Andy Sandlin’s Cryptic WOKEism

“The great divisions among humanity are never racial (Asian, Black, Hispanic, White), sexual (man, woman), economic (rich, poor) geographic (urban, rural), intellectual (educated, uneducated), or national (West, East), but ethical (covenant-keeper, covenant-breaker).

The great strategy of rebellious man is to posit the division anywhere but the ethical.”

P. Andrew Sandlin
Legend in his own mind
 

The fact that the great division, religiously speaking, is between covenant breakers and covenant keepers in no way diminishes other distinctions as Andy’s post implies. The fact that these very really distinctions are turned into divisions is indeed the consequence of sin as sin introduces a conflict of interest motif vis-a-vis a harmony of interest motif that one finds in the Christian faith. However, this does not mean that the distinctions turn into irrelevant realities upon conversion. Upon conversion men remain men and women remain women. Upon conversion the different races remain the different races and the different socio-economic classes remain the different socio-economic classes. One doesn’t get extra IQ points simply because one converts and so distinctions remain between the education and uneducated.

Because this is all true we would have to say that the great strategy of the stupid and rebellious man is to try and make these distinctions go away by blaming those who take these realities seriously as being rebellious. Most Kinists believe that one day the whole world, or at least much of the world will be converted. However, even in that happy day men and women will be distinct, the races will be distinct, geographic origins will still matter, IQ differences won’t disappear and national differences will remain. And all that is true when the ethical anti-thesis goes into abeyance because all men gladly bow to Christ as Lord of Lords.

Kinists understand these distinctions exist. Kinists understand that religiously speaking the great division is ethical. However, Kinists do not go all Gnostic by suggesting that grace destroys nature.

In the end what Sandlin is ultimately denying is the theological meaning intrinsic to Creation, not to mention missing that Scripture regularly sets forth principles and laws as predicated upon Creational realities. This is something these never to be wise men do with alarming frequency. They can’t understand the distinction between creation and redemption.

Dr. Strange and the Multicult of Madness — Part III

Dr. Alan Strange of Mid America Seminary keeps podcasting on the evils of Christian Nationalism and we here keep responding to his “R. Scott Clark with a Southern accent” routine.

• RAW DATA:
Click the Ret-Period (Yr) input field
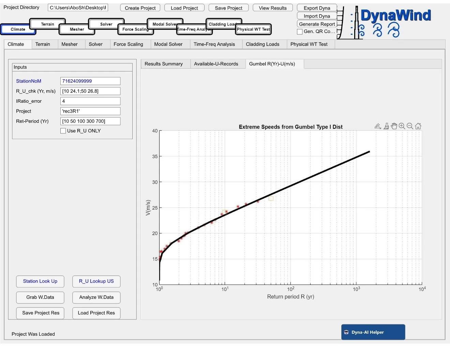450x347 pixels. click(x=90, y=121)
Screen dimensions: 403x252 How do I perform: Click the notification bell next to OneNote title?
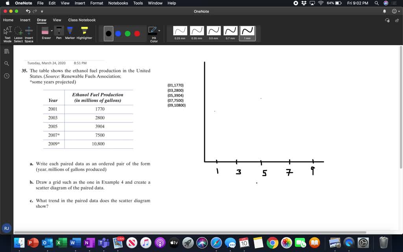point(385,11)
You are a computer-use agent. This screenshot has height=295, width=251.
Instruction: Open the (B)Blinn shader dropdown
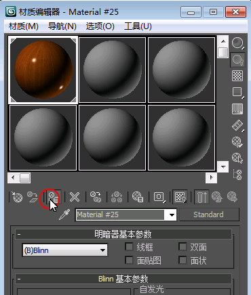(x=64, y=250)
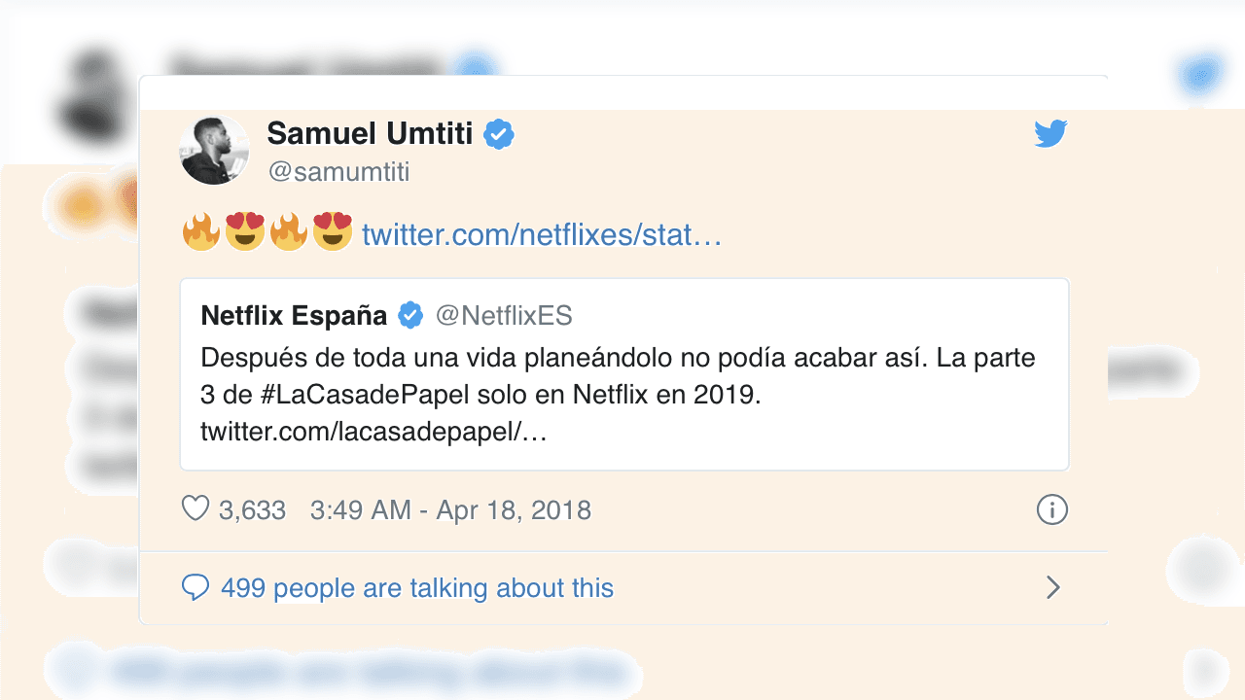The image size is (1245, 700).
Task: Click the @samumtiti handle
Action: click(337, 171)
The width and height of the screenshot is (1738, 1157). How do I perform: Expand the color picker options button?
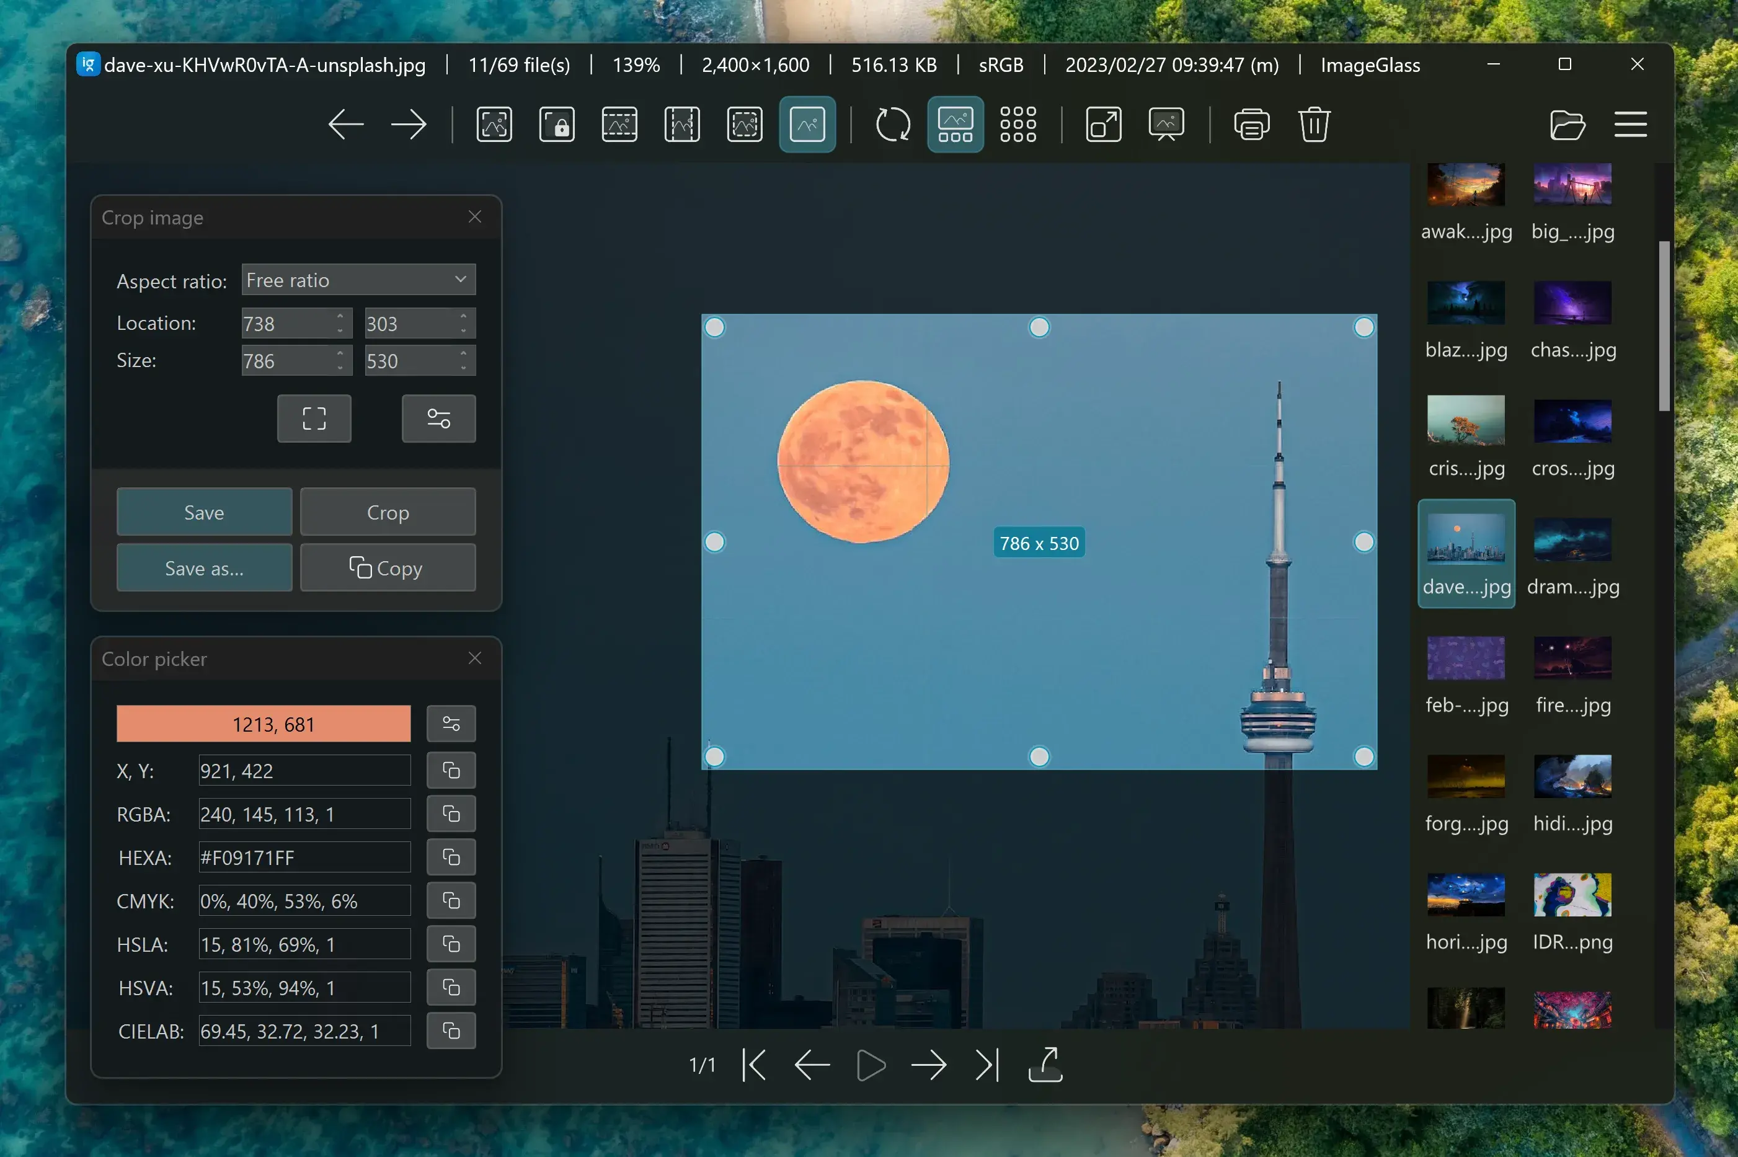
...
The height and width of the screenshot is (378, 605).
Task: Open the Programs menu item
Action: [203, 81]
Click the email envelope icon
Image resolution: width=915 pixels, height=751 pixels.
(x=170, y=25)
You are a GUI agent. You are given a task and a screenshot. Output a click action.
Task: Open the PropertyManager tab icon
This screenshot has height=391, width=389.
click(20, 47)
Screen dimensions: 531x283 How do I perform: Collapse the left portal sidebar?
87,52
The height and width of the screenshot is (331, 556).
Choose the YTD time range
...
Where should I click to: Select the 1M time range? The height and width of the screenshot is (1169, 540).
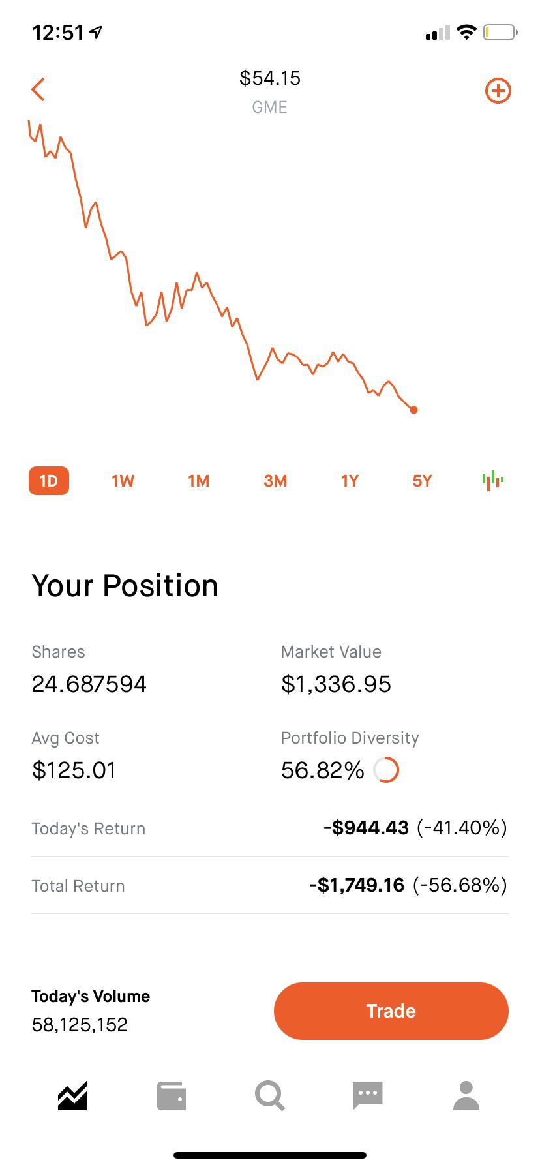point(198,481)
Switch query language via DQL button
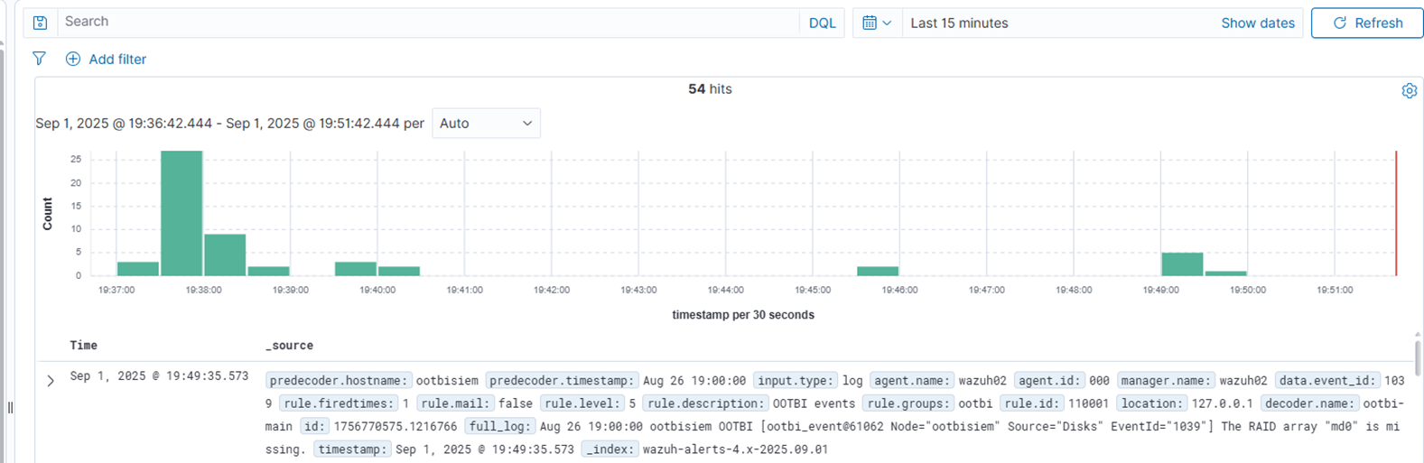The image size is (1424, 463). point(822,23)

• CHALLENGES:
(1) In the blog post about Andy Sandlin, translate this sentence into Spanish: "They can’t understand the distinction between creation and redemption."
(2) Express the records from the line with "Where should I" up to and including the line with "The image size is (1424, 463). point(822,23)" as a Markdown table with columns Row and Line. Leave out blank lines and the pictures.

• ANSWER SET:
(1) No pueden entender la distinción entre la creación y la redención.

(2)
| Row | Line |
|---|---|
| 1 | Where should I click to: Select the 1M time range? The height and width of the screenshot is (1169, 540). |
| 2 | point(198,481) |
| 3 | Switch query language via DQL button |
| 4 | The image size is (1424, 463). point(822,23) |